不動産関連の法規制はもちろんですが、環境関連の法規制も抑えておく必要もあります。例えば建築基準法、国土開発基本法、都市計画法、不動産特定事業法、土壌汚染対策法などですが、
こちらは改正の動きも多いため、逐一動向を確認しながら進める必要がある業務です。
資源、エネルギー関係
国内外の資源・エネルギー産業に関する投融資、海外資源開発プロジェクトに関する外国政府規制への対応・コンセッション、パートナーシップ契約、紛争対応等に関してアドバイスを行います。
既存資源獲得や再生可能エネルギー事業に加え、温暖化対策やシェールガスなどの新エネルギーの台頭など環境が変化する中でも、立ち止まることなく事業を進めることが必要な業務です。
ベンチャー
ベンチャー企業、スタートアップ企業またそれらの企業に対して投資を行うファンドに対してのリーガルサービスを提供する業務です。

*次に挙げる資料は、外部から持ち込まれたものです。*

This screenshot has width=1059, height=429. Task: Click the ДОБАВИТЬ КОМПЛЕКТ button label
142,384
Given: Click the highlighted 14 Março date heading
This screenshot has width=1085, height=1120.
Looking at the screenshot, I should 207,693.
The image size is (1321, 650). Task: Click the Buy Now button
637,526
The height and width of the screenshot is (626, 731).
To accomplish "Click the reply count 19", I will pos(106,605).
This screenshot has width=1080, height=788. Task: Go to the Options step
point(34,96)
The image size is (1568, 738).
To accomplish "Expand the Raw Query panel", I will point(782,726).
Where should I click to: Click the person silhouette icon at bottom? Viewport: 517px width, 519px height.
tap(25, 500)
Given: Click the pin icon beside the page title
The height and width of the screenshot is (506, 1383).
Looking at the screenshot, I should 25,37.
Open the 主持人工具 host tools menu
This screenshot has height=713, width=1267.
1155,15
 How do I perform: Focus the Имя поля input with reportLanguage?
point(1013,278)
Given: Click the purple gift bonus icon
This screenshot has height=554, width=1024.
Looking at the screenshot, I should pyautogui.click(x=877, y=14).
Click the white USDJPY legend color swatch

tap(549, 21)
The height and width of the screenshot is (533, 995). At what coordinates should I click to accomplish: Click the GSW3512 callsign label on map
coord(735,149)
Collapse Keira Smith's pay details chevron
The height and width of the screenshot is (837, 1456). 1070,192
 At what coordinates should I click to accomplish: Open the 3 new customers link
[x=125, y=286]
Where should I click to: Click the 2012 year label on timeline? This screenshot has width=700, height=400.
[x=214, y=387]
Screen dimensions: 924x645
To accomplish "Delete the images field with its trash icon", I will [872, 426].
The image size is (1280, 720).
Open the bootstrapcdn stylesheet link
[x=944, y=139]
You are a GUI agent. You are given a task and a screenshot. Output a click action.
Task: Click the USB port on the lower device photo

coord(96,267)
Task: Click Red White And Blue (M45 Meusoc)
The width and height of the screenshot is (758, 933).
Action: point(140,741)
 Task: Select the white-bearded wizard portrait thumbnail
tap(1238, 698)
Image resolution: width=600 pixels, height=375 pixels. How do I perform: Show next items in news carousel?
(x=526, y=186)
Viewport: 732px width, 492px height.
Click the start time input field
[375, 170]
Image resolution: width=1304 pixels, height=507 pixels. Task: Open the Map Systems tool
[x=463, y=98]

それぞれのステージで発生する問題をきちんと認識し対応することが必要です。
初期では自社のビジネスモデルが適法なのか否か、また資本政策・資金調達に関する問題などへの対応が必要で、ステージが進むと資本政策や資金調達に加えて、株式公開(IPO)やM&Aによるイグジットへの対応など押さえるポイントが変わります。
企業法務に関する取り扱い領域は常に広がっています。今後はヘルスケア、再生医療・バイオ、宇宙事業など最先端のビジネスでの法的問題の発生が増えてくることが予想されます。またそれに伴った法律の施行もあるでしょう。所属する事務所や企業によっては新しい分野への対応をする必要が出てくるため、常にアンテナを張っておく必要があります。